Former Ford employee’s FMLA costs reinstated

A former Ford Motor Co. employee was not late in filing his family and sick leave charges against the company, a federal appeals court said Monday as it reinstated the charges and overturned a lower court ruling.

For the first year and a half, Malik Weatherly worked as an assembly line worker at a Ford Motor Co. plant and was excused from working on days he suffered from asthma complications in St. Louis at Malik Weatherly v Ford, according to the 8th Court of Appeals Motor Co.

But about a week after Weatherly submitted documents to Ford to request temporary leave under the FMLA, he was suspended for 30 days for missing too much work, according to Ford. He was fired less than a year later after missing work due to asthma complications.

Several months after Mr. Weatherly filed charges with the Missouri Commission on Human Rights and the US Equal Employment Commission, Ford reinstated him, but for a more physically demanding position.

When Mr.
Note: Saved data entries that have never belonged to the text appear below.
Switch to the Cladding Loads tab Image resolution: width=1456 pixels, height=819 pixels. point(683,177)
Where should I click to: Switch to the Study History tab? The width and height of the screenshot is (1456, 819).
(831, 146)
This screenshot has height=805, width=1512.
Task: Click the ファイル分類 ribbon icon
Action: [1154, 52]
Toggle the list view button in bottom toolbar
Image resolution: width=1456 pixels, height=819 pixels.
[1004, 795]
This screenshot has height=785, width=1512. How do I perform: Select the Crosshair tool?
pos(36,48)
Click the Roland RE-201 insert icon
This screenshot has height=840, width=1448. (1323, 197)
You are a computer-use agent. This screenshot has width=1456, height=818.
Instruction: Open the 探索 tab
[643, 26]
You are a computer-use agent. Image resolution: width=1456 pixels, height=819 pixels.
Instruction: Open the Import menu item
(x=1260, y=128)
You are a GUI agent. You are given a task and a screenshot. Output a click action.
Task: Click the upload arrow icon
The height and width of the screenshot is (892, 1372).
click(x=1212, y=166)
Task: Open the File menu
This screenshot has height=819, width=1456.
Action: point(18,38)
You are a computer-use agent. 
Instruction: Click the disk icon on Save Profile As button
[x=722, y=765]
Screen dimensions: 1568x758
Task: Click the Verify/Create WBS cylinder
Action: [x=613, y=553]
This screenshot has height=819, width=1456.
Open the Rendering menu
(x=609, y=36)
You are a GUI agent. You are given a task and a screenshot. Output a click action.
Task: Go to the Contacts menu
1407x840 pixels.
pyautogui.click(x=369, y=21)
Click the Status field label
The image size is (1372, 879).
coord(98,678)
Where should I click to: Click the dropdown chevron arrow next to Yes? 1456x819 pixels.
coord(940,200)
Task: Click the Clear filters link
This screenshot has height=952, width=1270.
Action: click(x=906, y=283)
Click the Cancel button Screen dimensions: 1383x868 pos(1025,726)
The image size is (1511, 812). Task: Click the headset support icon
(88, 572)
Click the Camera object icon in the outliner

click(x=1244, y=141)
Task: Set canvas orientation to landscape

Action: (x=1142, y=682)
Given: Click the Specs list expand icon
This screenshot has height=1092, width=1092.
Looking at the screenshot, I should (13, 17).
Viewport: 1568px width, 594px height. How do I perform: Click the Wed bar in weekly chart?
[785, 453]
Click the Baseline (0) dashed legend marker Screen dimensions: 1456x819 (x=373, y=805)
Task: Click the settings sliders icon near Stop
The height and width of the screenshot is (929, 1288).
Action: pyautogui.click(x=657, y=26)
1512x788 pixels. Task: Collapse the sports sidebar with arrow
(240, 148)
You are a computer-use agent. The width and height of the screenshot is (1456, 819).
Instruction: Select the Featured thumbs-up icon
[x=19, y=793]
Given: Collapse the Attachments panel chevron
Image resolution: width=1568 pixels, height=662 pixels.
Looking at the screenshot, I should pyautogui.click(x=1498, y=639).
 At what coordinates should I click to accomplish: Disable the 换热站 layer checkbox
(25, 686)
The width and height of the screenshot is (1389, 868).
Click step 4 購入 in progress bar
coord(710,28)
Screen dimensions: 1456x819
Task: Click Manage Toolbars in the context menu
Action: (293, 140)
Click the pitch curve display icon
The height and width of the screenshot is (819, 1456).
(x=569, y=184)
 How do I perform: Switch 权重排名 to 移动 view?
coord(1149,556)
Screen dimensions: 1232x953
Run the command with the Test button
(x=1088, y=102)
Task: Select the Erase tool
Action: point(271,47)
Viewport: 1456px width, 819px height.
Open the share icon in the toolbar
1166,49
Weatherly informed his manager that his new duties were worsening his scoliosis and one day arrived to work with the physical limitations recommended by the doctor, Ford resigned him and Mr. Weatherly filed additional charges with the state commission and the EEOC a.

Mr. Weatherly filed a lawsuit against Ford in the US District Court in Kansas City, Missouri, on charges of violating the FMLA and the Disabled Americans Act.

The US District Court dismissed all charges and, in the case of the FMLA charges, ruled that Mr. Weatherly was late in filing them.

A three-judge appeals court upheld the dismissal of the ADA indictment but reinstated the FMLA indictment.

The FMLA allows eligible employees to take up to two weeks of unpaid vacation within a period of 12 months to deal with a serious health condition.

The statute of limitations on an FMLA claim is two years for ordinary violations and three years for willful violations, and Mr. Weatherly did not file a lawsuit until about one month after the second anniversary of his suspension.

The district court said he was late in filing these claims because he did not claim willpower. “It may well be that Weatherly’s charges of willpower … implausibly allege that Ford has committed willful FMLA violations,” the ruling reads.

“But we don’t need to answer that question. It is important that Weatherly’s complaint does not take him out of court by stating that the alleged violations were not willful.

“The complaint leaves sufficient ground for evidence of willpower to arise. There may be indications that Ford’s failure to establish and enforce certain policies or provide certain training courses was more deliberate than negligent, ”it said.

At the defense stage, “Weatherly did everything the law required,” read the verdict as the FMLA indictment was reinstated and the case was remitted for further trial.

Mr. Weatherly’s attorney, Joshua P. Wunderlich, a senior executive with Cornerstone’s Kansas City, Missouri law firm, said in a statement: “We are pleased with the court’s decision and look forward to the opportunity to continue our justification work the rights of our clients at the district court. “

Ford’s attorney did not respond to the request for comment.

A federal appeals court ruled earlier this month that a domestic worker who suffered a knee injury and was fired after failing a fit-for-duty exam may be eligible for FMLA medical leave.